Image:GertrudeEderle.jpg
Ederle in 1926

Gertrude Caroline Ederle (October 23, 1906November 30, 2003) was a U.S. competitive swimmer. In 1926, she became the first woman to swim the English Channel.

At the 1924 Summer Olympics, she won a gold medal as a part of the US 400-meter freestyle relay team and bronze medals for finishing third in the 100-meter and 400-meter freestyle races.

The following year, 1925, she swam a 21-mile crossing across Lower New York Bay, from Manhattan to Sandy Hook, taking over seven hours.
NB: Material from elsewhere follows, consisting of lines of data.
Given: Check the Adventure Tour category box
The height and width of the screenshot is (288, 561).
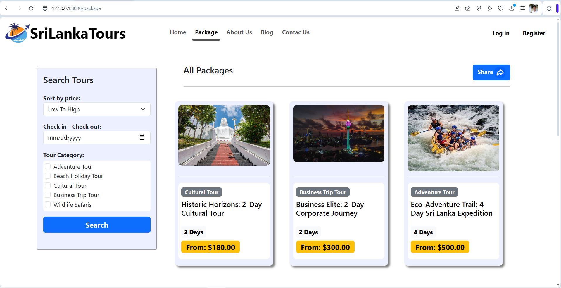Looking at the screenshot, I should (48, 166).
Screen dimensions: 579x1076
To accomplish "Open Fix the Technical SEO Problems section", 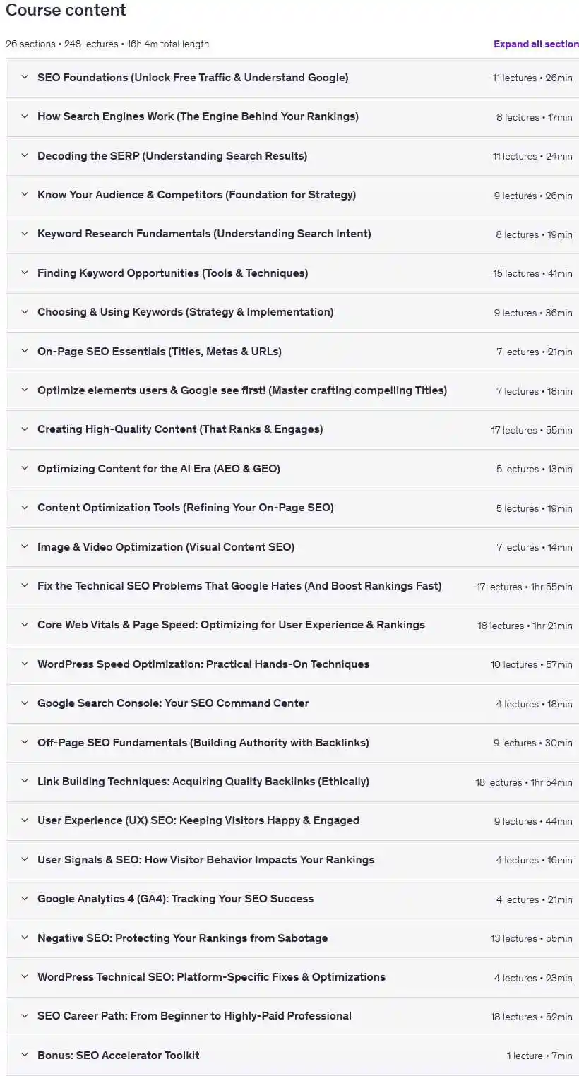I will pos(239,586).
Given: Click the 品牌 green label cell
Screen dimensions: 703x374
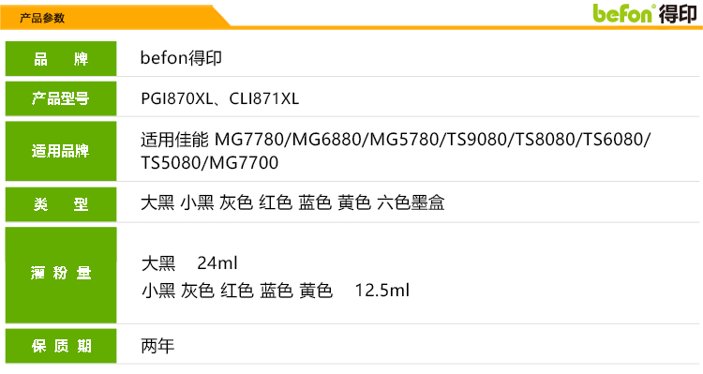Looking at the screenshot, I should (x=61, y=59).
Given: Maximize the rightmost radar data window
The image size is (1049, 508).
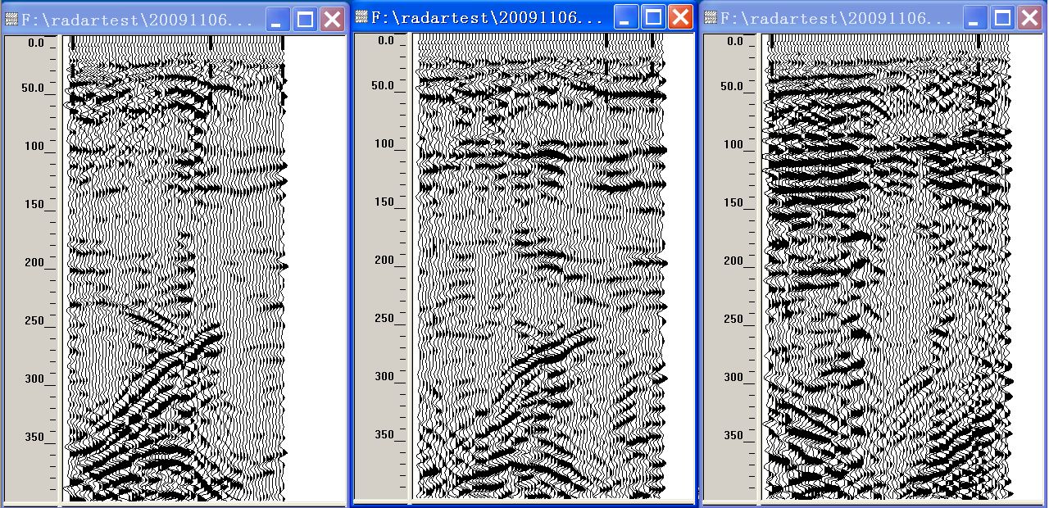Looking at the screenshot, I should (x=1001, y=18).
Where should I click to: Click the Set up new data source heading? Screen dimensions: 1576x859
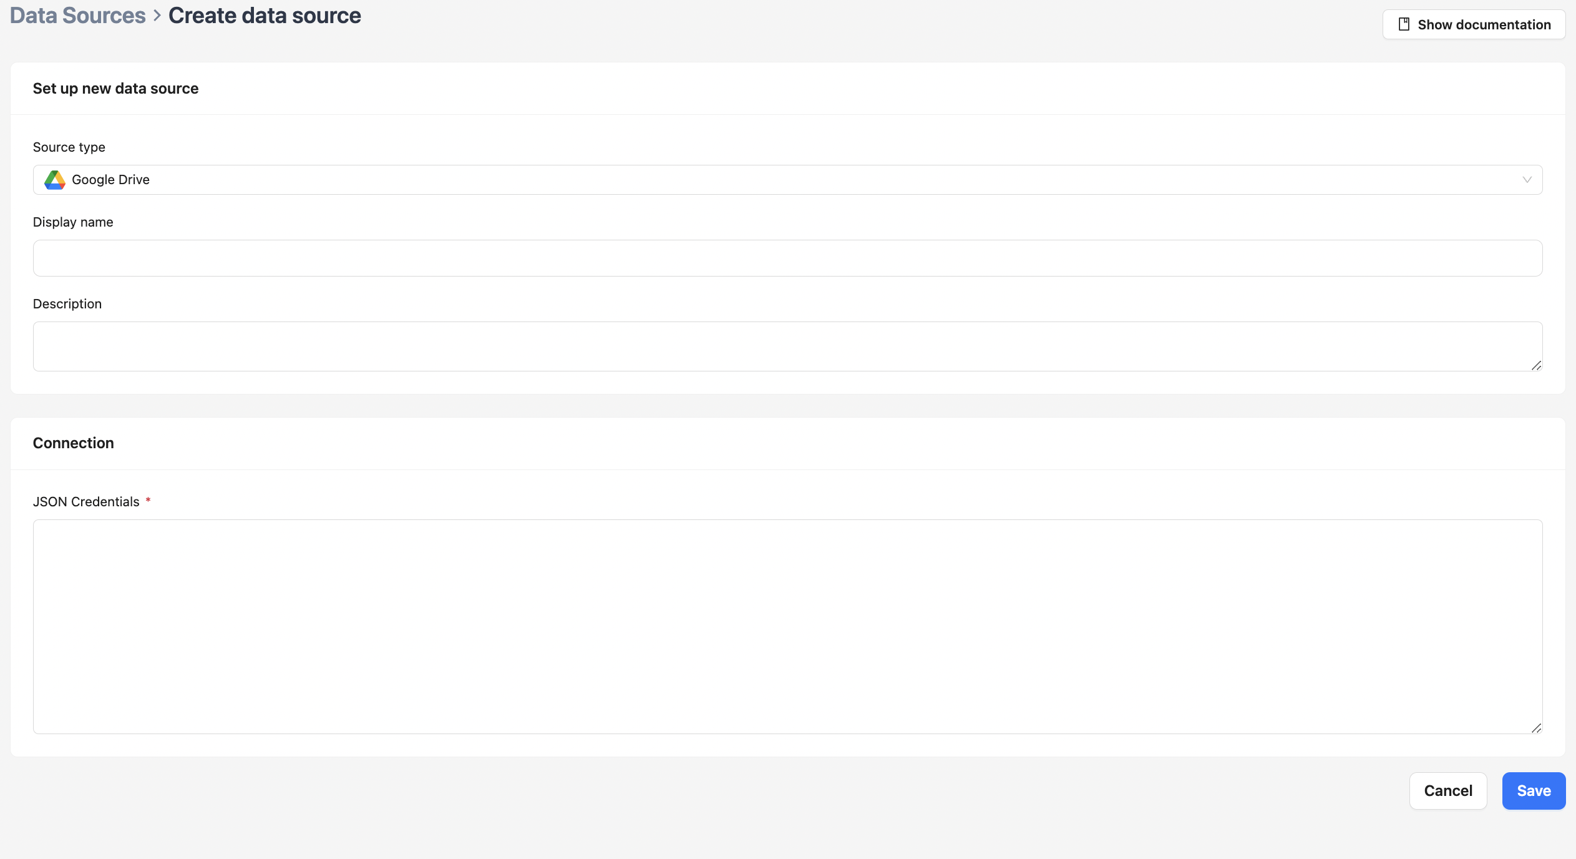[115, 88]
Later that year, she made her first attempt at swimming the Channel, but she was disqualified when a trainer grabbed her after she began coughing.
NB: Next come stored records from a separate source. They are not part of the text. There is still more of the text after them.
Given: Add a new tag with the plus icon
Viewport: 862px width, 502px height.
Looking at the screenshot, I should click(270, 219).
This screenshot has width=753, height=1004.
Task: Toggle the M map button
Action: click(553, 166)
Her famous cross-channel swim began at Cap Gris-Nez in France at 07:05 on the morning of August 6, 1926. Fourteen hours and 30 minutes later, she came ashore at Kingsdown, England. Her record stood for almost a quarter-century; Florence Chadwick swam the channel in 1950 in over 13 hours.
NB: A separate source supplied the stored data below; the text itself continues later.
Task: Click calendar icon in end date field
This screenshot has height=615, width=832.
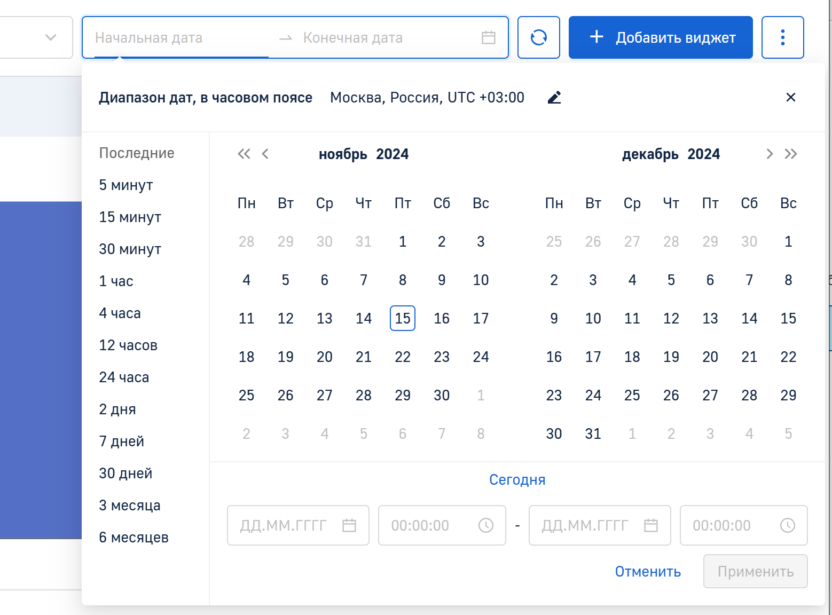Action: [650, 525]
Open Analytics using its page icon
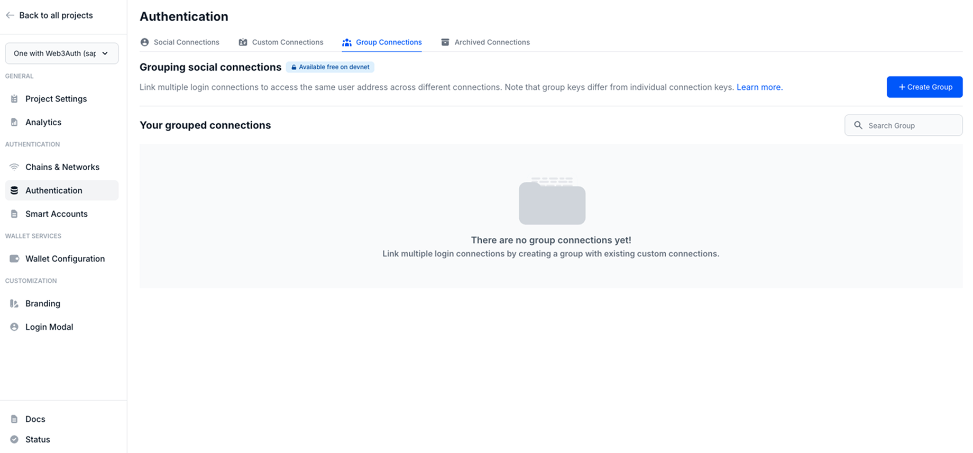The height and width of the screenshot is (453, 973). (x=14, y=122)
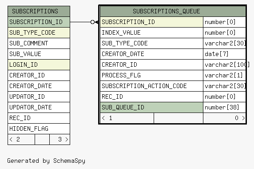Click the parents count '< 2' cell
This screenshot has height=169, width=254.
click(21, 139)
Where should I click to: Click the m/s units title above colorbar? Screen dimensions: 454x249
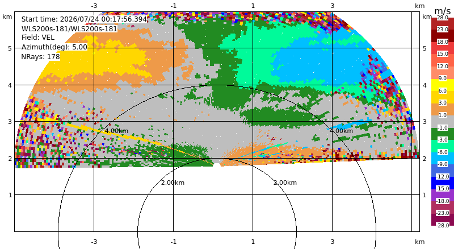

When Ederle returned home, she was greeted with a ticker-tape parade in New York City. She went on to play herself in a movie ("Swim, Girl, Swim") and tour the vaudeville circuit. She met President Coolidge and had a song and a dance step named for her.

She was inducted into the International Swimming Hall of Fame in 1965.

Ederle had poor hearing since childhood due to measles, and by the 1940s she was completely deaf. Ederle passed away on November 30, 2003 in Wyckoff, New Jersey, at the age of 97.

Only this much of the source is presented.